# Goal A
List every Unicode code point cited in the Unicode mailing-list post.
# Goal B
According to the Unicode mailing-list post, what is required to input the Indian scripts?
# Goal C
Pick up the Unicode mailing-list post after its last line and keep writing it.

# Provided text
┏━━

Re: What constitutes "character"?

From: Gaspar Sinai (gsinai@yudit.org)
Date: Thu Nov 08 2001 - 04:54:27 EST


Hope you all take this as critisism and not a troll ☺

On Thu, 8 Nov 2001, Arjun Aggarwal wrote:

> Hello everybody
> On Wed, 7 Nov 2001, Philipp Reichmuth wrote
> > I've been wondering a little bit recently about the definition of
> > "character" vs. "glyph variant" that is applied during decision
> > whether or not a given proposed character should go into Unicode.
>
> If anybody on the list really thinks that they can submit
> any characters into Unicode then they should positively
> respond to my query.

I really understand your point. My opinion is that the unicode
standard is broken in many ways. I think Unicode Consortium did
have the opportunity to create a simple, and easily adaptable
standard that would bring all the scripts together, but they
blew it. Instead its rules are based upon contradictionary
statements and finally there is no rule at all.

I think that the Indian sctipts deserve better character
assignement - scripts can not be input
without a complicated application that does character
composition. That being said, I would like to divert this
thread.

A lot of applications, even today are no using unicode for
the internal representation of the text. Let me mention a
few facts, that I think made unicode 'not the preferred
way' to internally represent text in these multi-lingual apps.

1. Not Simple to Use
   ==================
There is no way to do the simplest operations without a
huge library behind. Just think of a simple character search;
  if you want to seach for:
     Á character (U+00C1) you can not properly search without
  decomposing it. Otherwise you wont match it with Á
  (U+0041, U+0301).

┗━━

# Dataset section
┏━━

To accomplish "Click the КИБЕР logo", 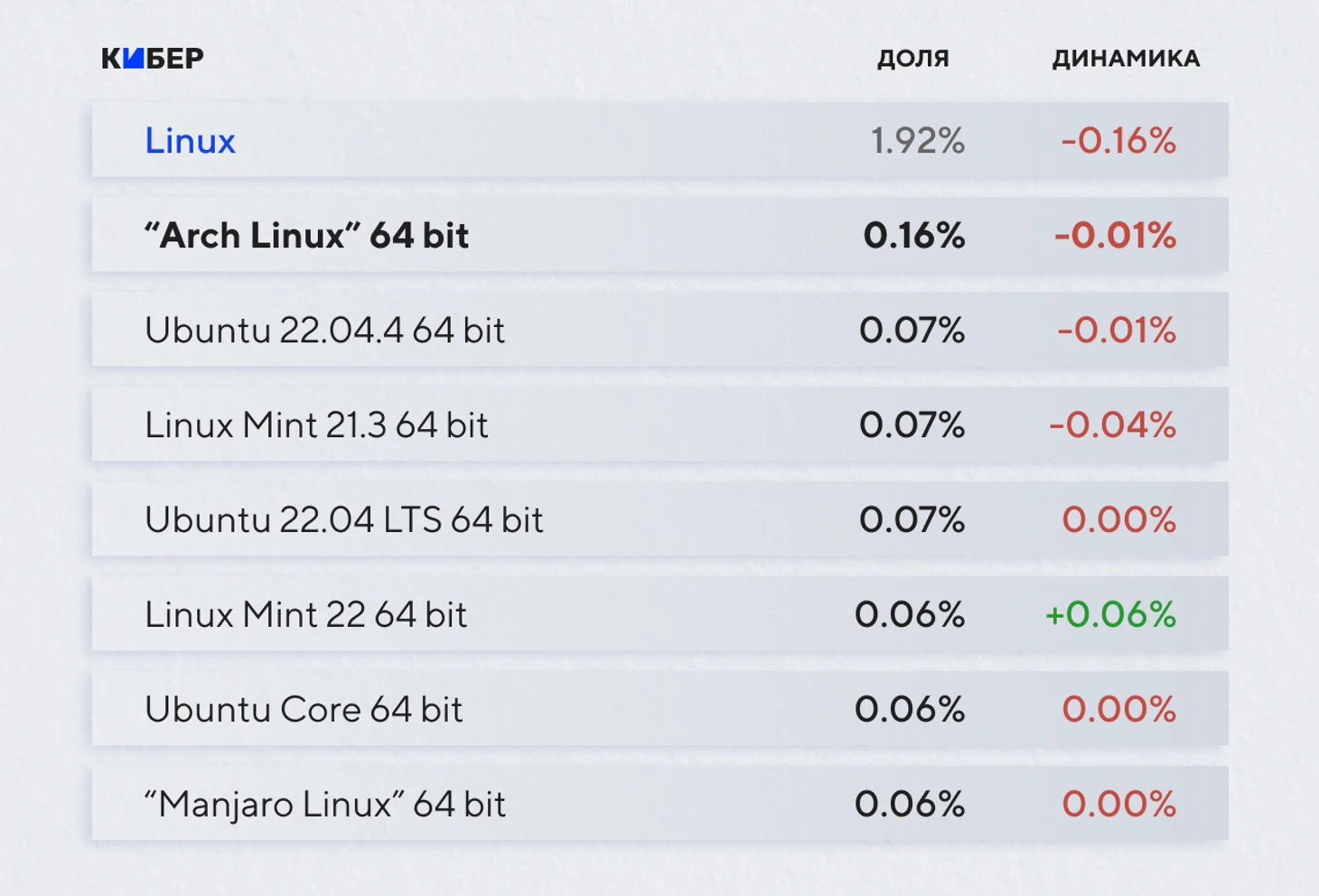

┗━━

# Written answer A
U+00C1, U+0041, U+0301

# Written answer B
A complicated application that does character composition.

# Written answer C
2. Unification Problems
   ====================
So we unify characters. In this case hy we have a
wide A U+FF21 in unicode and why we don't have
a wide version of Д U+0414? Is there any reason? I
think both should be included becasue some local standards
are supporting it, and this would create compatibility,

3. Unfair Use of Code-space
  =========================
Guys in the first plane are lucky. It was very clear
right from the beginnign that 16 bits are not enough.
They are very precious, some os's are using 16-bit unicode
internally. On one hand Tamil can not have the full character
set and has to be compsoed 10 thousand Hangul characters,
that can really be composed 한 U+D55C could be 3 characters
are thrown in.

4. Binary Incompatibility
  =======================
If you read a text into the memory there are a number of
ways to write the data into the files, creating a totally
different document, although only a few characters are supposed
to be changed. I think BiDi is like this.

Evolution of Unicode Standard to me seems like this:
1. Simplicity. Solution is just a step away.
2. Create problems.
3. Solve those problems by intoducing new problems.
4, Loop to 3.

Sorry if I am too critical, I really would like to have a
standard that everybody is using. And they are using it
because:
1. It is simple to use.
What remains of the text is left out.